§ **EXERCISE OBJECTIVE**
Return the data that follows exactly. Include every line.

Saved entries

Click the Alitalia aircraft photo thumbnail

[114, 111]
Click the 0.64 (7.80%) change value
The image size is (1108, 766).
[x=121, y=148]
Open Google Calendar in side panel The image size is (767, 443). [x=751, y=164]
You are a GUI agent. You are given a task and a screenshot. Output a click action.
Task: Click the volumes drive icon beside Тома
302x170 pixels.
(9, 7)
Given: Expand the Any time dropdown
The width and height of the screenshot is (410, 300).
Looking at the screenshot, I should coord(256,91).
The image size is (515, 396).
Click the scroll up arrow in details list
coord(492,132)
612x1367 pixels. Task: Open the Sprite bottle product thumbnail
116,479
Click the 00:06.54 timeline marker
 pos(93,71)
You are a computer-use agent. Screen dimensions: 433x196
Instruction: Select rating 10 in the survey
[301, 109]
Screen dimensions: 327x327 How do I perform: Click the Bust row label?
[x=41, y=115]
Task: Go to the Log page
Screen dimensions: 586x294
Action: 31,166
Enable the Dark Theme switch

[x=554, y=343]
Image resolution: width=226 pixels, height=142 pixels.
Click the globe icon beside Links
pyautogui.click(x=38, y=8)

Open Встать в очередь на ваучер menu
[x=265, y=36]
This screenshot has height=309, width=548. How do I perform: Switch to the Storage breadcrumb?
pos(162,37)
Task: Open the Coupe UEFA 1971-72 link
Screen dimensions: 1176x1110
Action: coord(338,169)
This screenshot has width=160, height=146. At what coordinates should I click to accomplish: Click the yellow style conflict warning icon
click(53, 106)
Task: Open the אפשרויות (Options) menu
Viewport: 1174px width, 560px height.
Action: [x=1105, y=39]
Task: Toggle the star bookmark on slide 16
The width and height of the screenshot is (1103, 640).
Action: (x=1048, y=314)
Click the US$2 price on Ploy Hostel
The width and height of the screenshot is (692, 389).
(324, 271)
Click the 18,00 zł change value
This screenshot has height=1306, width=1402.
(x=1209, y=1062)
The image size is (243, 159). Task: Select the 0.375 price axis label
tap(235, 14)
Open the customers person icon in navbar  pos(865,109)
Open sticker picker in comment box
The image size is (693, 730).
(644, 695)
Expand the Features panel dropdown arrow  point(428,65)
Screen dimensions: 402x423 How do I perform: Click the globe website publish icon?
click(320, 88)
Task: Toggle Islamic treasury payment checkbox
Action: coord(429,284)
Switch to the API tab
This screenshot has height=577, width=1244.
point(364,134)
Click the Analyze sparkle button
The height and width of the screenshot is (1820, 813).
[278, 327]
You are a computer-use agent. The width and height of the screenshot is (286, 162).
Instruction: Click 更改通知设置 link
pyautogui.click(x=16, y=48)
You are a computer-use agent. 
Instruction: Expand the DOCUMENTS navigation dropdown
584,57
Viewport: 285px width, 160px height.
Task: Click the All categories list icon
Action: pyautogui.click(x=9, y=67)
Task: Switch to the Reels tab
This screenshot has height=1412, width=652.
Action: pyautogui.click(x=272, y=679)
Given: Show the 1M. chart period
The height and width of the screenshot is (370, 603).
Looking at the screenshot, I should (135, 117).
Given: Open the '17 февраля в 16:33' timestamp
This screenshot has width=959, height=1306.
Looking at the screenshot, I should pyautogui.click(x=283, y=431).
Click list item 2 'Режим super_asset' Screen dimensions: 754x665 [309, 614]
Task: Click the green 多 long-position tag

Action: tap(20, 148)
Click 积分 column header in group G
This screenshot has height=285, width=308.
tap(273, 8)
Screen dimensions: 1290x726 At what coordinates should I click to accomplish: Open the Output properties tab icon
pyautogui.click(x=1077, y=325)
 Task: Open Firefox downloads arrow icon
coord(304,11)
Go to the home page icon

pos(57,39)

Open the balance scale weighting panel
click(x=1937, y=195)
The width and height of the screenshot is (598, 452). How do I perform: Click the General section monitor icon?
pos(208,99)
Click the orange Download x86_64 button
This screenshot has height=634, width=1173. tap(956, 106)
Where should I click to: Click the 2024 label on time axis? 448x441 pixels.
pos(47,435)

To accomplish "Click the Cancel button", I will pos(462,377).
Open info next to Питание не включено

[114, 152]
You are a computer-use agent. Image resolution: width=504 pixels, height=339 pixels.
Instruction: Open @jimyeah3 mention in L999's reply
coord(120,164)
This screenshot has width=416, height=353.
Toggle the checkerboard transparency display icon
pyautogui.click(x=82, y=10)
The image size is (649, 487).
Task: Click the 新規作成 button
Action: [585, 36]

§ **RESPONSE**
Click the Alitalia aircraft photo thumbnail

[114, 111]
Click the 0.64 (7.80%) change value
The image size is (1108, 766).
[x=121, y=148]
Open Google Calendar in side panel The image size is (767, 443). [x=751, y=164]
You are a GUI agent. You are given a task and a screenshot. Output a click action.
Task: Click the volumes drive icon beside Тома
302x170 pixels.
(9, 7)
Given: Expand the Any time dropdown
The width and height of the screenshot is (410, 300).
Looking at the screenshot, I should coord(256,91).
The image size is (515, 396).
Click the scroll up arrow in details list
coord(492,132)
612x1367 pixels. Task: Open the Sprite bottle product thumbnail
116,479
Click the 00:06.54 timeline marker
 pos(93,71)
You are a computer-use agent. Screen dimensions: 433x196
Instruction: Select rating 10 in the survey
[301, 109]
Screen dimensions: 327x327 How do I perform: Click the Bust row label?
[x=41, y=115]
Task: Go to the Log page
Screen dimensions: 586x294
Action: 31,166
Enable the Dark Theme switch

[x=554, y=343]
Image resolution: width=226 pixels, height=142 pixels.
Click the globe icon beside Links
pyautogui.click(x=38, y=8)

Open Встать в очередь на ваучер menu
[x=265, y=36]
This screenshot has height=309, width=548. How do I perform: Switch to the Storage breadcrumb?
pos(162,37)
Task: Open the Coupe UEFA 1971-72 link
Screen dimensions: 1176x1110
Action: coord(338,169)
This screenshot has width=160, height=146. At what coordinates should I click to accomplish: Click the yellow style conflict warning icon
click(53, 106)
Task: Open the אפשרויות (Options) menu
Viewport: 1174px width, 560px height.
Action: [x=1105, y=39]
Task: Toggle the star bookmark on slide 16
The width and height of the screenshot is (1103, 640).
Action: (x=1048, y=314)
Click the US$2 price on Ploy Hostel
The width and height of the screenshot is (692, 389).
(324, 271)
Click the 18,00 zł change value
This screenshot has height=1306, width=1402.
(x=1209, y=1062)
The image size is (243, 159). Task: Select the 0.375 price axis label
tap(235, 14)
Open the customers person icon in navbar  pos(865,109)
Open sticker picker in comment box
The image size is (693, 730).
(644, 695)
Expand the Features panel dropdown arrow  point(428,65)
Screen dimensions: 402x423 How do I perform: Click the globe website publish icon?
click(320, 88)
Task: Toggle Islamic treasury payment checkbox
Action: coord(429,284)
Switch to the API tab
This screenshot has height=577, width=1244.
point(364,134)
Click the Analyze sparkle button
The height and width of the screenshot is (1820, 813).
[278, 327]
You are a computer-use agent. The width and height of the screenshot is (286, 162).
Instruction: Click 更改通知设置 link
pyautogui.click(x=16, y=48)
You are a computer-use agent. 
Instruction: Expand the DOCUMENTS navigation dropdown
584,57
Viewport: 285px width, 160px height.
Task: Click the All categories list icon
Action: pyautogui.click(x=9, y=67)
Task: Switch to the Reels tab
This screenshot has height=1412, width=652.
Action: pyautogui.click(x=272, y=679)
Given: Show the 1M. chart period
The height and width of the screenshot is (370, 603).
Looking at the screenshot, I should (135, 117).
Given: Open the '17 февраля в 16:33' timestamp
This screenshot has width=959, height=1306.
Looking at the screenshot, I should pyautogui.click(x=283, y=431).
Click list item 2 'Режим super_asset' Screen dimensions: 754x665 [309, 614]
Task: Click the green 多 long-position tag

Action: tap(20, 148)
Click 积分 column header in group G
This screenshot has height=285, width=308.
tap(273, 8)
Screen dimensions: 1290x726 At what coordinates should I click to accomplish: Open the Output properties tab icon
pyautogui.click(x=1077, y=325)
 Task: Open Firefox downloads arrow icon
coord(304,11)
Go to the home page icon

pos(57,39)

Open the balance scale weighting panel
click(x=1937, y=195)
The width and height of the screenshot is (598, 452). How do I perform: Click the General section monitor icon?
pos(208,99)
Click the orange Download x86_64 button
This screenshot has height=634, width=1173. tap(956, 106)
Where should I click to: Click the 2024 label on time axis? 448x441 pixels.
pos(47,435)

To accomplish "Click the Cancel button", I will pos(462,377).
Open info next to Питание не включено

[114, 152]
You are a computer-use agent. Image resolution: width=504 pixels, height=339 pixels.
Instruction: Open @jimyeah3 mention in L999's reply
coord(120,164)
This screenshot has width=416, height=353.
Toggle the checkerboard transparency display icon
pyautogui.click(x=82, y=10)
The image size is (649, 487).
Task: Click the 新規作成 button
Action: [585, 36]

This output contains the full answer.